***** Supplied entries
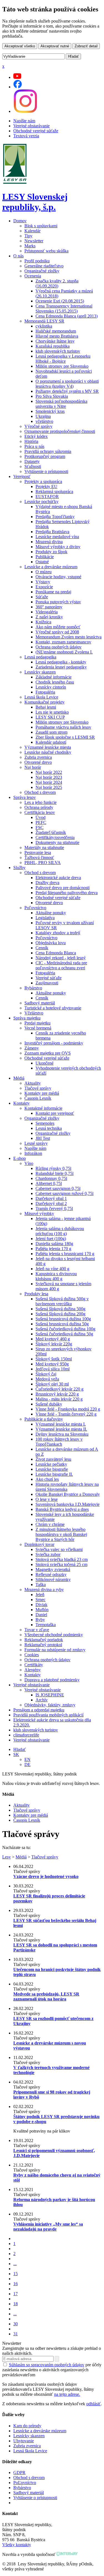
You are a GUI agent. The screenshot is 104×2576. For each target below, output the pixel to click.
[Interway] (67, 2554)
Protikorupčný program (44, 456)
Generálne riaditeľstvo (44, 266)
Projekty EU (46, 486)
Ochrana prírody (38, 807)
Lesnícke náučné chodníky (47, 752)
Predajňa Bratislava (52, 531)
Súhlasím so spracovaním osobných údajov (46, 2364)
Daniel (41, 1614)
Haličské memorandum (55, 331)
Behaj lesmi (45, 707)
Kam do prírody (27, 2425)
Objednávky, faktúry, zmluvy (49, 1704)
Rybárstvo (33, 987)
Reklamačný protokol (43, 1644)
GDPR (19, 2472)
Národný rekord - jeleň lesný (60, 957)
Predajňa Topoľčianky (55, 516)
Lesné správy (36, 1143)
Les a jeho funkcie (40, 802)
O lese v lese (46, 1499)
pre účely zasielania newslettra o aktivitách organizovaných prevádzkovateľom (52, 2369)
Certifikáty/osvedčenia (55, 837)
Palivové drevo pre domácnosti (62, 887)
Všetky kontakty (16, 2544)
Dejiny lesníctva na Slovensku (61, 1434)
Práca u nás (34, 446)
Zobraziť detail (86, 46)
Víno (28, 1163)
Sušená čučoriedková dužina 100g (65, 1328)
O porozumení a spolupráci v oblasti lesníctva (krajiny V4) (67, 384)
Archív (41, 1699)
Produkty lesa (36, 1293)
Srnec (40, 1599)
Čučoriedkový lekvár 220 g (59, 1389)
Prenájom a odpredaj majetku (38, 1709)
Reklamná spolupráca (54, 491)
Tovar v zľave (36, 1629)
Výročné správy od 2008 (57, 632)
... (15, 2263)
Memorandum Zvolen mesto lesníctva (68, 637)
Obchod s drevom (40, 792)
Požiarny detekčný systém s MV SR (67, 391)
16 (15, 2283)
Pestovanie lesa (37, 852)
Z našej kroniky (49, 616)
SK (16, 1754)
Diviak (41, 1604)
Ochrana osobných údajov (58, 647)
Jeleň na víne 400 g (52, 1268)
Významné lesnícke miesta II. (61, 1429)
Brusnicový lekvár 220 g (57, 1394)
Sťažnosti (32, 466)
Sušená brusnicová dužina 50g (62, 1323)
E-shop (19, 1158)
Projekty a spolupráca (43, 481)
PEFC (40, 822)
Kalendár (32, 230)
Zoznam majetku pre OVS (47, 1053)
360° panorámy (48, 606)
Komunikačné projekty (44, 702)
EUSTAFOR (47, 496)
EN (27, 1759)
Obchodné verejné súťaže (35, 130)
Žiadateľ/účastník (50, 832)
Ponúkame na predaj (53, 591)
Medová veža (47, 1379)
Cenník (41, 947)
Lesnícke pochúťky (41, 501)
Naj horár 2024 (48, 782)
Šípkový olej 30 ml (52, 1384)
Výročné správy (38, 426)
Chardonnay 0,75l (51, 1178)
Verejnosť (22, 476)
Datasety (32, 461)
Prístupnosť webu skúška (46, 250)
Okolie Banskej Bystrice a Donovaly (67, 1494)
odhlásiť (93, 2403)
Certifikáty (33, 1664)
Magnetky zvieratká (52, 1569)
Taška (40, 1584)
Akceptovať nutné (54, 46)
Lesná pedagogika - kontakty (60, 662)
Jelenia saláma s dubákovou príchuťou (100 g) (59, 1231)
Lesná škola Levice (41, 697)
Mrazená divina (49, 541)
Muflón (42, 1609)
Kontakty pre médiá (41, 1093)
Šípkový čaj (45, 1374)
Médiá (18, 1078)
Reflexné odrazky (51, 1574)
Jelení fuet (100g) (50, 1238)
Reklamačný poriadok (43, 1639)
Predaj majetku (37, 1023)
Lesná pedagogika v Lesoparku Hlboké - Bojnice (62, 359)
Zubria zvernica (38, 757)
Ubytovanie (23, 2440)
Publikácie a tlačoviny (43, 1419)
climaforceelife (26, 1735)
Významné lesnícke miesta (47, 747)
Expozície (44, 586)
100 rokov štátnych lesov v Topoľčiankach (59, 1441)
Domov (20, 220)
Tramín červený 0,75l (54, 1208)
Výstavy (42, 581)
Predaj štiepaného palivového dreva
**********
**Aim of the task**
All of the records must come back exactly as they stand, minus every picture.

**Solution to the problem**
You are a GUI agent. The screenshot is 104×2576. For each target below, output the pixel to click.
[Interway] (67, 2554)
Protikorupčný program (44, 456)
Generálne riaditeľstvo (44, 266)
Projekty EU (46, 486)
Ochrana prírody (38, 807)
Lesnícke náučné chodníky (47, 752)
Predajňa Bratislava (52, 531)
Súhlasím so spracovaním osobných údajov (46, 2364)
Daniel (41, 1614)
Haličské memorandum (55, 331)
Behaj lesmi (45, 707)
Kam do prírody (27, 2425)
Objednávky, faktúry, zmluvy (49, 1704)
Rybárstvo (33, 987)
Reklamačný protokol (43, 1644)
GDPR (19, 2472)
Národný rekord - jeleň lesný (60, 957)
Predajňa Topoľčianky (55, 516)
Lesné správy (36, 1143)
Les a jeho funkcie (40, 802)
O lese v lese (46, 1499)
pre účely zasielania newslettra o aktivitách organizovaných prevádzkovateľom (52, 2369)
Certifikáty/osvedčenia (55, 837)
Palivové drevo pre domácnosti (62, 887)
Všetky kontakty (16, 2544)
Dejiny lesníctva na Slovensku (61, 1434)
Práca u nás (34, 446)
Zobraziť detail (86, 46)
Víno (28, 1163)
Sušená čučoriedková dužina 100g (65, 1328)
O porozumení a spolupráci v oblasti lesníctva (krajiny V4) (67, 384)
Archív (41, 1699)
Produkty lesa (36, 1293)
Srnec (40, 1599)
Čučoriedkový lekvár 220 g (59, 1389)
Prenájom a odpredaj majetku (38, 1709)
Reklamná spolupráca (54, 491)
Tovar v zľave (36, 1629)
Výročné správy od 2008 (57, 632)
... (15, 2263)
Memorandum Zvolen mesto lesníctva (68, 637)
Obchod s drevom (40, 792)
Požiarny detekčný systém s MV SR (67, 391)
16 (15, 2283)
Pestovanie lesa (37, 852)
Z našej kroniky (49, 616)
SK (16, 1754)
Diviak (41, 1604)
Ochrana osobných údajov (58, 647)
Jeleň na víne 400 g (52, 1268)
Významné lesnícke miesta II. (61, 1429)
Brusnicový lekvár 220 g (57, 1394)
Sťažnosti (32, 466)
Sušená brusnicová dužina 50g (62, 1323)
E-shop (19, 1158)
Projekty a spolupráca (43, 481)
PEFC (40, 822)
Kalendár (32, 230)
Zoznam majetku pre OVS (47, 1053)
360° panorámy (48, 606)
Komunikačné projekty (44, 702)
EUSTAFOR (47, 496)
EN (27, 1759)
Obchodné verejné súťaže (35, 130)
Žiadateľ/účastník (50, 832)
Ponúkame na predaj (53, 591)
Medová veža (47, 1379)
Cenník (41, 947)
Lesnícke pochúťky (41, 501)
Naj horár 2024 (48, 782)
Šípkový olej 30 ml (52, 1384)
Výročné správy (38, 426)
Chardonnay 0,75l (51, 1178)
Verejnosť (22, 476)
Datasety (32, 461)
Prístupnosť webu skúška (46, 250)
Okolie Banskej Bystrice a Donovaly (67, 1494)
odhlásiť (93, 2403)
Certifikáty (33, 1664)
Magnetky zvieratká (52, 1569)
Taška (40, 1584)
Akceptovať nutné (54, 46)
Lesná pedagogika - kontakty (60, 662)
Jelenia saláma s dubákovou príchuťou (100 g) (59, 1231)
Lesná škola Levice (41, 697)
Mrazená divina (49, 541)
Muflón (42, 1609)
Kontakty pre médiá (41, 1093)
Šípkový čaj (45, 1374)
Médiá (18, 1078)
Reflexné odrazky (51, 1574)
Jelení fuet (100g) (50, 1238)
Reklamačný poriadok (43, 1639)
Predaj majetku (37, 1023)
Lesná pedagogika v Lesoparku Hlboké - Bojnice (62, 359)
Zubria zvernica (38, 757)
Ubytovanie (23, 2440)
Publikácie a tlačoviny (43, 1419)
climaforceelife (26, 1735)
Významné lesnícke miesta (47, 747)
Expozície (44, 586)
100 rokov štátnych lesov v Topoľčiankach (59, 1441)
Domov (20, 220)
Tramín červený 0,75l (54, 1208)
Výstavy (42, 581)
Predaj štiepaného palivového dreva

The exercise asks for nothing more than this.